Kennedy-I was only 4 so I didn't really understand what was going on, but I remember the adults crying. The image I remember for some reason is the funeral-the riderless horse with the boots turned backward in the stirrups and Kennedy's son saluting. And my parents still have newspapers and magazines from then.

Moon landing-we were at a picnic and they were listening to it on the radio and when they landed the adults all broke into spontaneous applause. I also remember when the first Apollo crew was killed in a fire in 1967. We were in second grade and the teachers were all crying.

911-woke up to get ready for work, listening to NPR, they broke in to say that a small plane had crashed into the tower. An accident, I thought. Went by my parents house on my way to work just in time to see the second plane hit and my dad told me there were other planes not responding to orders.
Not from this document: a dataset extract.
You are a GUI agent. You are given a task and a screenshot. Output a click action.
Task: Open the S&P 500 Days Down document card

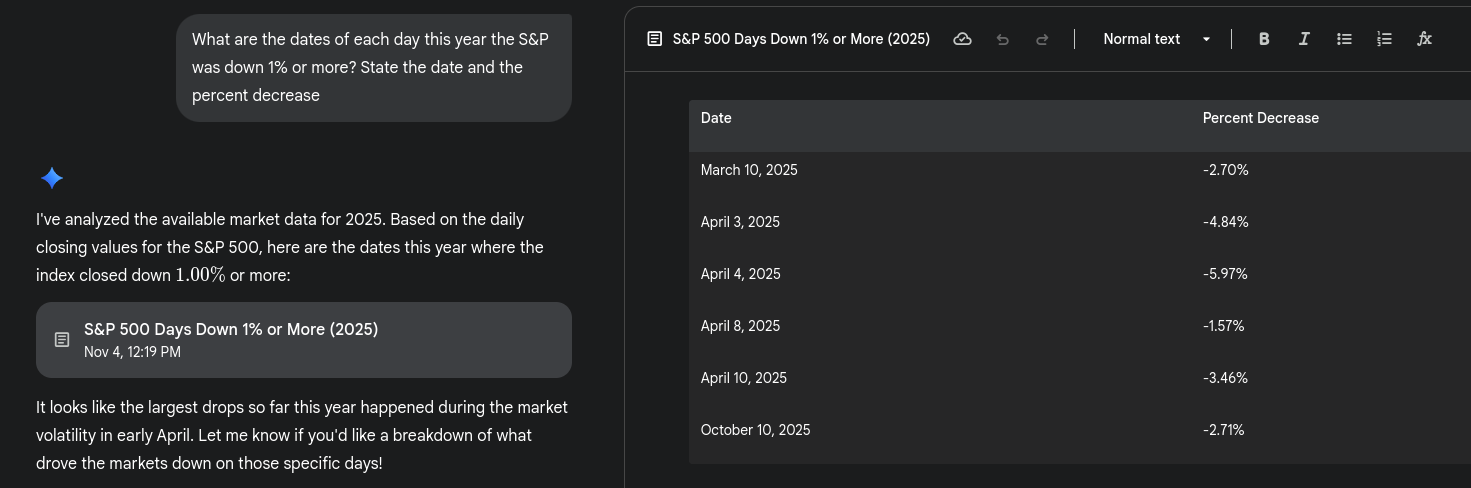click(303, 340)
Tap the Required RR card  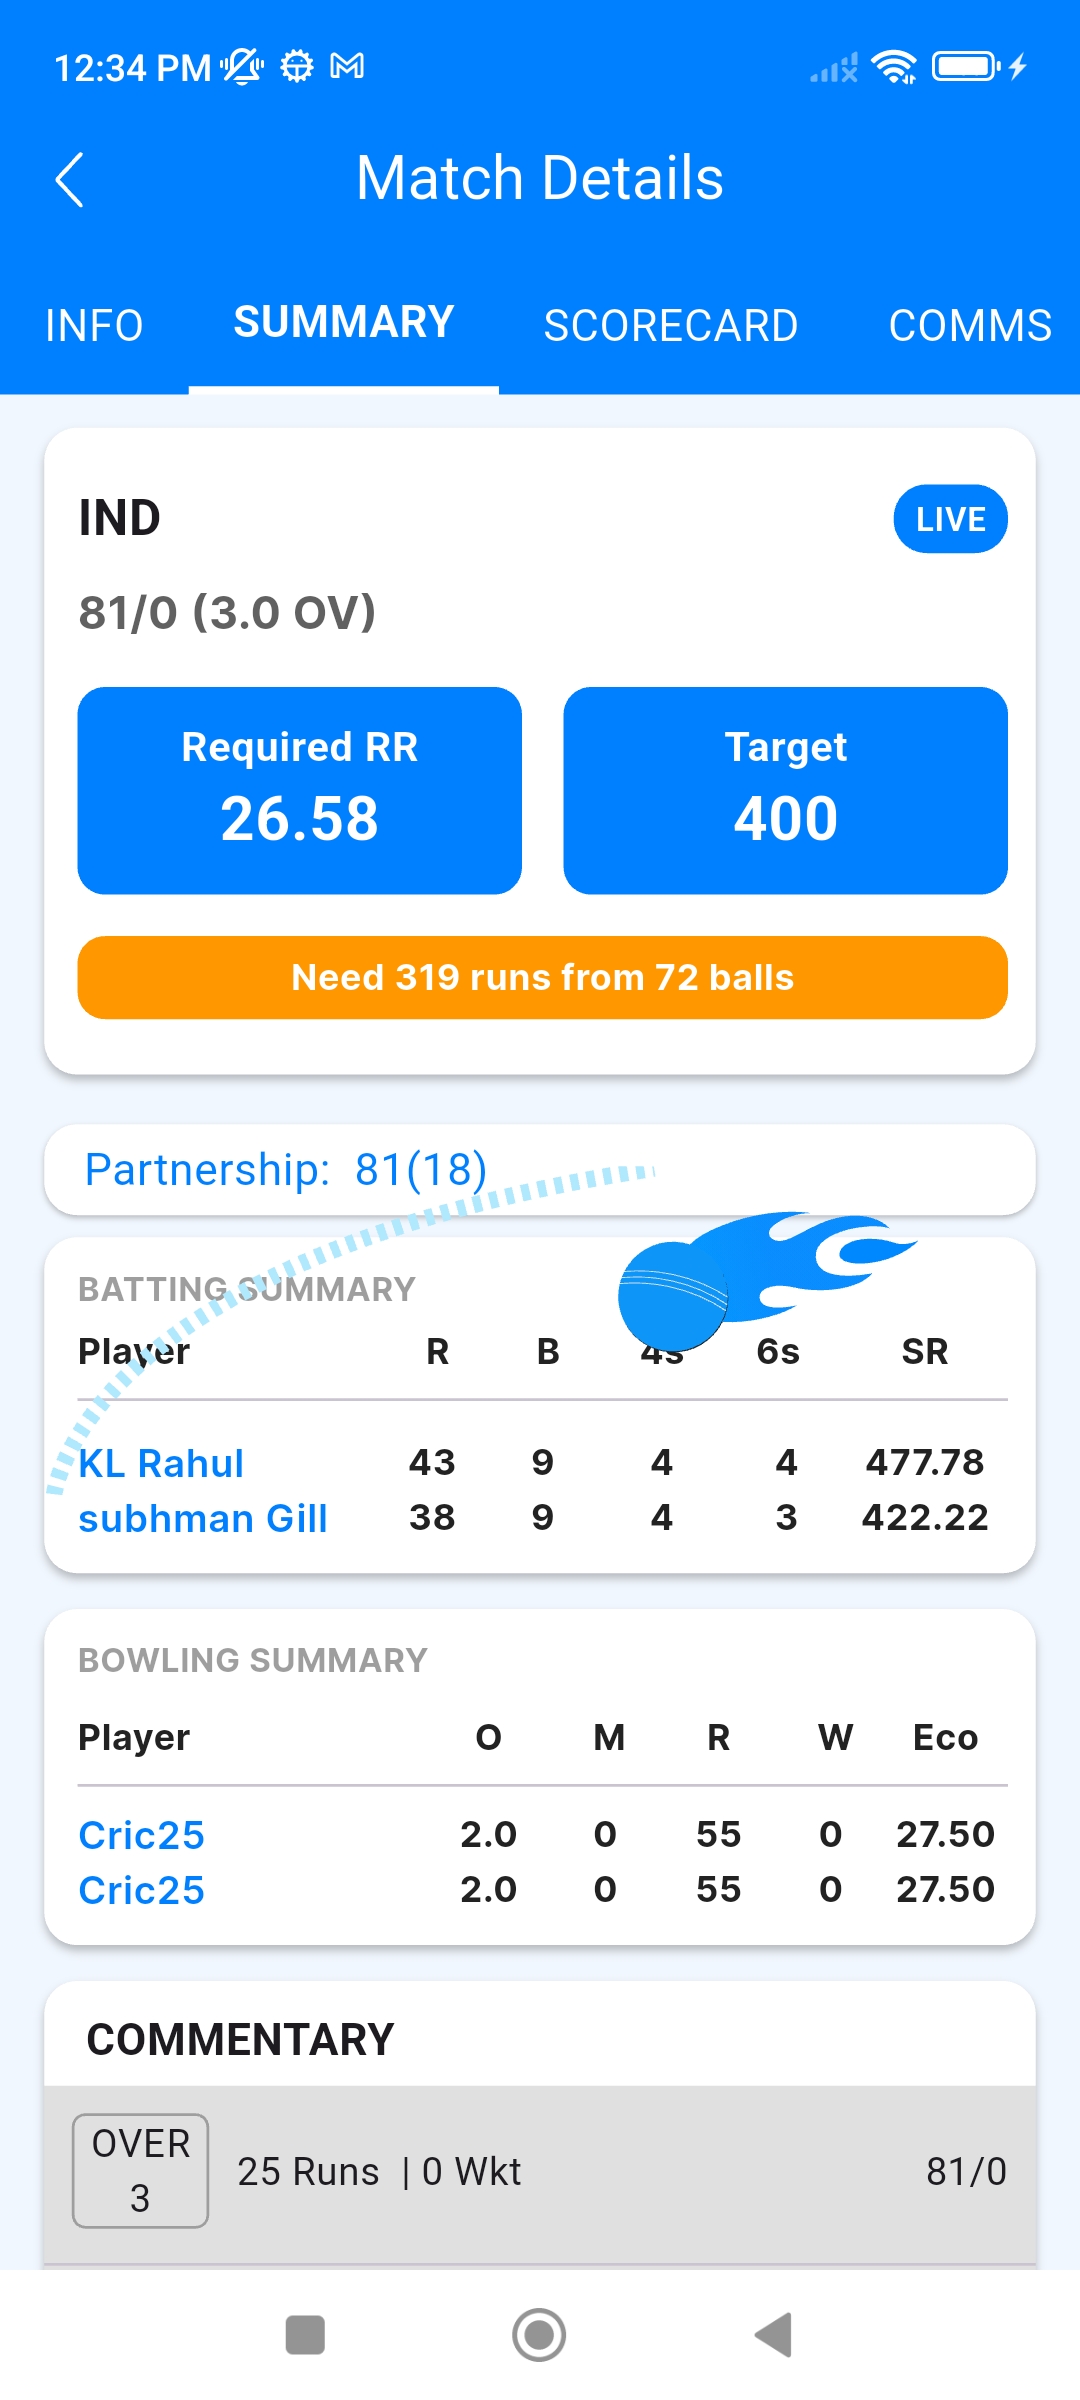click(300, 790)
Went to work in a state of confusion, knowing we were going to be at war but not knowing how this day would end. We didn't do any work, just watched it on TV in a state of shock and dismay.

Hurricane Katrina-still living through this one, my life and the lives of thousands of others will be divided by August 29, 2005. What is strange is that being in it and not having power is not seeing anything on tv until the third or fourth day when it was getting real bad in the city. We only had the radio, people looking for people, nothing but bad news. Then going down and seeing it for yourself, it is unreal.